In this perspective, the way in which the war on terror is conducted in Iraq and Afghanistan, as well as the harsh anti-terrorism legislation being enacted in many countries, is a quite extraordinary gift to al-Qaida and other jihadi networks and groups.

Tony Blair's foreign-policy speech contained a partial exception to standard evasion (one echoed a day later in testimony by video-link to the Iraq Study Group inquiry in Washington), in its acknowledgment of the seriousness and relevance of the Israel-Palestine conflict. Even here, however, the insensible attitude towards recent British policy is notable.
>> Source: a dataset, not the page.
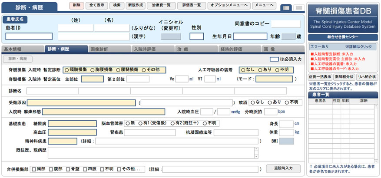Go to オプションメニューへ

tap(227, 5)
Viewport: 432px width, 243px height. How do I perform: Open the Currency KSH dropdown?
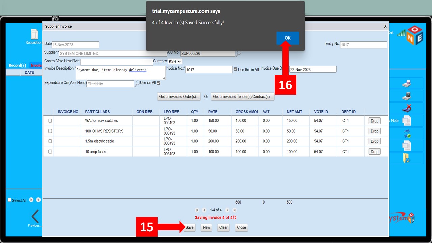175,61
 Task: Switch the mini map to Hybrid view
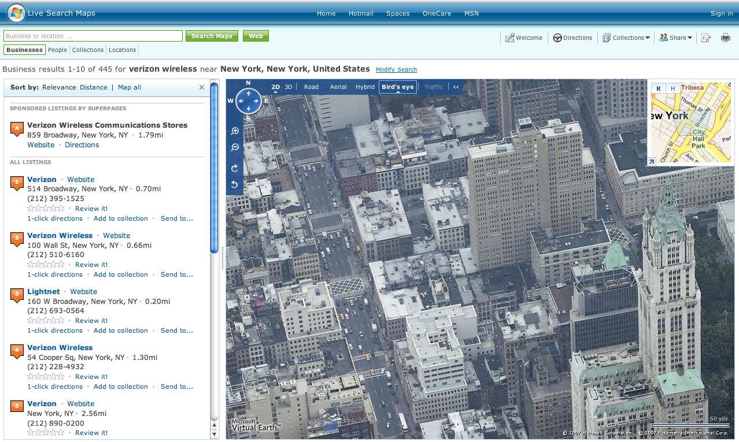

The very suggestion that the British government could facilitate a middle-east settlement, after its failure to call a ceasefire during the Lebanon war of July-August 2006, is either dismissed or ridiculed in the region. This stance alone has rendered Britain largely irrelevant, not just among radical Islamist elements but across a very much larger constituency.

The highest reaches of the British government seem unable to move beyond the perception of a radical jihadism that has no linkage with what Britain does to the underlying reality. It is precisely this that highlights the value of Eliza Manningham-Buller's speech, taken as a whole.

MI5 and other security agencies clearly share a real fear that there will be further major attacks in Britain. The currently prevailing government attitudes make further draconian laws and security operations likely in consequence, allied to even more strenuous denials of any link with foreign policy.

Between the lines and behind the curtains, there is some evidence that such an approach is finding increasing disfavour among thoughtful security and intelligence operatives. Even so, the discontent may yet be far from enough to lead to any change in attitude at the core of government, at least until there is a change of personnel in Downing Street.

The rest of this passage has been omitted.